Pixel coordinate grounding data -
-- Opening Marker --

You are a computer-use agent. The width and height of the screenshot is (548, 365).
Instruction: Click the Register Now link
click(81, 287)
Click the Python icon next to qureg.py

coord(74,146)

-- Closing Marker --

Prompt - The entries above must be output exactly, with every line preserved.

Your response -
You are a computer-use agent. The width and height of the screenshot is (548, 365).
Instruction: Click the Register Now link
click(81, 287)
Click the Python icon next to qureg.py

coord(74,146)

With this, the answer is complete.